===== Ausgewählte Textstelle =====
Amerikanische Konkurrenz wird sich freuen
Auch die Autos mit Verbrennermotor produzierende Industrie ist weiterhin ein Investitionsschwerpunkt sogenannter grüner Anlagen. „Das große Versprechen vieler grüner Fonds, mit der Geldanlage gleichzeitig Gutes für Mensch und Umwelt zu tun, ist kaum mehr als Grünfärberei“, so die Bürgerbewegung Finanzwende, die von „Greenwashing“ spricht. Die Bürgerbewegung Finanzwende wird durch die Regierungsbeteiligung der Grünen massiv an Einfluß gewinnen und eine Position in Berlin erreichen, die zum Beispiel mit dem mächtigen Energiewende-Thinktank „Agora“ zu vergleichen ist.
Natürlich versuchen auch deutsche Rüstungsunternehmen, auf der grünen Welle mitzureiten. Beinahe lustig wirkt die Angabe eines Radar-Herstellers, seine Technik könne auch zum Eisbärenschutz in der Arktis eingesetzt werden. Und Rheinmetall hat angekündigt, bis 2035 klimaneutral arbeiten zu wollen.
===== Vorgegebene Daten =====
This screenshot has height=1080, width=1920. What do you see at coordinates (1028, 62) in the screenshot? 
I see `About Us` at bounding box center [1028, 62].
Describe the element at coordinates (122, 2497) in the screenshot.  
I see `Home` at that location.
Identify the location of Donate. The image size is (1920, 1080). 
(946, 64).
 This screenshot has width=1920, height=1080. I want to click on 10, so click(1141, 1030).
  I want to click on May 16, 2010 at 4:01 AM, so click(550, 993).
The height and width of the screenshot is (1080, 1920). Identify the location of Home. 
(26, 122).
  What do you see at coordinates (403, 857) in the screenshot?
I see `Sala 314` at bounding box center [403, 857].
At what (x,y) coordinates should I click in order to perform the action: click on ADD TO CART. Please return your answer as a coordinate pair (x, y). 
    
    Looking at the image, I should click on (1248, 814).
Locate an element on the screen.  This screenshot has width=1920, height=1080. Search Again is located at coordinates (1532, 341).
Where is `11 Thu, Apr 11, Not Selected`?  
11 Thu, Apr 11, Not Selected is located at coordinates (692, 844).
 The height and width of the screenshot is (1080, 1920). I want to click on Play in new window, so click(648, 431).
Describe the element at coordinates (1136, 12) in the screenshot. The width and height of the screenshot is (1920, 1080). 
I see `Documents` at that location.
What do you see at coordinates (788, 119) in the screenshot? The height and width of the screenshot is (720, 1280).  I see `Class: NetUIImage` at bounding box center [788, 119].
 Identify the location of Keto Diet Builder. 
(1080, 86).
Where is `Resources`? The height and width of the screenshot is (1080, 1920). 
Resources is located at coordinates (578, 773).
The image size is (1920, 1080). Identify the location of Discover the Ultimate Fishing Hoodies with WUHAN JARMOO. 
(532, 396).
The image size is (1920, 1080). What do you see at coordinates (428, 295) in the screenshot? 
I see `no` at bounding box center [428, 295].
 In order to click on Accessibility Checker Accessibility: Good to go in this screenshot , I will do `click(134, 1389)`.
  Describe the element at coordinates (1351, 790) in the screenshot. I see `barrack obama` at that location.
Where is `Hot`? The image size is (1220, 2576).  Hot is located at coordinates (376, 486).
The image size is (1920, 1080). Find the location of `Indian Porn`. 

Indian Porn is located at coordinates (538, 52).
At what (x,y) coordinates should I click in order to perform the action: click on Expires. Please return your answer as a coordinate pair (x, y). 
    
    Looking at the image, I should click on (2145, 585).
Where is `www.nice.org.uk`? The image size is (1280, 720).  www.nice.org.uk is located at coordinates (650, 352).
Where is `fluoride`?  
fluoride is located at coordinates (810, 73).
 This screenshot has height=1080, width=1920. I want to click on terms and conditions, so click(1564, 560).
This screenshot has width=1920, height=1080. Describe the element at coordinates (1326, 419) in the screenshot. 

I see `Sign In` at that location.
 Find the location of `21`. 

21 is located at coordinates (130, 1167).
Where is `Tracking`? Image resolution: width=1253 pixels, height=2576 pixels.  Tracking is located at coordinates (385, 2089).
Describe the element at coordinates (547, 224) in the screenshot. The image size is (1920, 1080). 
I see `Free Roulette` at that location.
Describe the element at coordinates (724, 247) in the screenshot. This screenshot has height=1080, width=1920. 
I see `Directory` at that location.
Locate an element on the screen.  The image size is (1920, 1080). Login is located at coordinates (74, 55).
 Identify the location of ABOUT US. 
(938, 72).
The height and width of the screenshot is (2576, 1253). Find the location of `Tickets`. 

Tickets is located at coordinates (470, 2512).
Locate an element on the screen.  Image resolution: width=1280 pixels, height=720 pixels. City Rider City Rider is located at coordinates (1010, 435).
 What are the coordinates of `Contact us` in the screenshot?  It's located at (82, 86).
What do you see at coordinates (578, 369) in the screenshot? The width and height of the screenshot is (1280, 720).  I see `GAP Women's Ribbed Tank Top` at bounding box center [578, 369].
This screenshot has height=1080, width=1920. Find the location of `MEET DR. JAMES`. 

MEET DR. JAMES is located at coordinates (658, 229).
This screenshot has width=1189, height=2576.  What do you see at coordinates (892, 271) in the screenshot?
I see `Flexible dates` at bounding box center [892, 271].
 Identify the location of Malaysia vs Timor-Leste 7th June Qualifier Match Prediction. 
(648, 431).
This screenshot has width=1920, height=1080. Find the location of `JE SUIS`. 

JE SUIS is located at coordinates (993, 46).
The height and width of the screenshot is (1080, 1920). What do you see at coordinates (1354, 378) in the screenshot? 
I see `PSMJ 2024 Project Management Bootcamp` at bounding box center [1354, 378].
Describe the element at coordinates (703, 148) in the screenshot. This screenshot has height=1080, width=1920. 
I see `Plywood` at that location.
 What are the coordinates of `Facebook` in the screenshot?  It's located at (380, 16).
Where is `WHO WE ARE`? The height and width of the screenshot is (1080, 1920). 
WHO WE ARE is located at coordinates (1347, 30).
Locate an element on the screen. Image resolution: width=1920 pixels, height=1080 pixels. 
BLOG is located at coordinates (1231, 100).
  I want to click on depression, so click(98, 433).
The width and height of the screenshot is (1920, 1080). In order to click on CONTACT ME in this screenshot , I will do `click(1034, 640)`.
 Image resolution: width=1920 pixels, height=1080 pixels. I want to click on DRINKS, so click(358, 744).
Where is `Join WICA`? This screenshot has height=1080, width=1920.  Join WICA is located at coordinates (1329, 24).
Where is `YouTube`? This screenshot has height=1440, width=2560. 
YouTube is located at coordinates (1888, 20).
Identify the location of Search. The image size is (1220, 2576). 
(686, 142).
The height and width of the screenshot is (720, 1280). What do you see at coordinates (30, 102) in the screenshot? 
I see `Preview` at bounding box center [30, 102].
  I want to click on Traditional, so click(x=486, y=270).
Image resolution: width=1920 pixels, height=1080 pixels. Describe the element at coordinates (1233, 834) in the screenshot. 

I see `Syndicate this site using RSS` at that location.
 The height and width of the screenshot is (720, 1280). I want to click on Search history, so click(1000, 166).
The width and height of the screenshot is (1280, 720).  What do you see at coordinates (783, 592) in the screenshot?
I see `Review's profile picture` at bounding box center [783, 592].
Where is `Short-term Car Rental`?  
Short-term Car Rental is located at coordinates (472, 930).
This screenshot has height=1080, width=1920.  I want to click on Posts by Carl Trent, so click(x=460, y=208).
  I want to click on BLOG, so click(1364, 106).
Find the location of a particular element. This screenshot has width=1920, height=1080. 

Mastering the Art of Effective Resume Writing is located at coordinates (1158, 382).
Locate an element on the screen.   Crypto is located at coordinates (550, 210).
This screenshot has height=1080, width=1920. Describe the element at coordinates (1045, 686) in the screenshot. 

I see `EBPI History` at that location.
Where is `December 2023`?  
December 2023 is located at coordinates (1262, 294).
=====
Übungsaufgaben -
a) Bring die Zeilen der Datensätze vom ersten Datensatz bis einschließlich der Zeile mit „I want to click on May“ in eine nummerierte Liste und lass dabei Leerzeilen weg.
b) Schreib den Text über grüne Geldanlagen und Rüstungsfirmen nach seinem letzten Satz weiter.

Ergebnisse in Reihenfolge -
a)
1. This screenshot has height=1080, width=1920. What do you see at coordinates (1028, 62) in the screenshot? 
2. I see `About Us` at bounding box center [1028, 62].
3. Describe the element at coordinates (122, 2497) in the screenshot.  
4. I see `Home` at that location.
5. Identify the location of Donate. The image size is (1920, 1080). 
6. (946, 64).
7.  This screenshot has width=1920, height=1080. I want to click on 10, so click(1141, 1030).
8.   I want to click on May 16, 2010 at 4:01 AM, so click(550, 993).

b)
Doch wenn die Unternehmen sich nicht mehr günstig refinanzieren können, ihre Hausbanken verlieren und keinen Versicherungsschutz mehr bekommen beziehungsweise diesen Schutz im Ausland teuer einkaufen müssen, schwindet die Wettbewerbsfähigkeit der früher weltweit begehrten deutschen Rüstungsprodukte. Besonders die amerikanische Konkurrenz dürfte erfreut darüber sein, wie sich ein früher starker Wettbewerber selbst aus dem Markt schießt.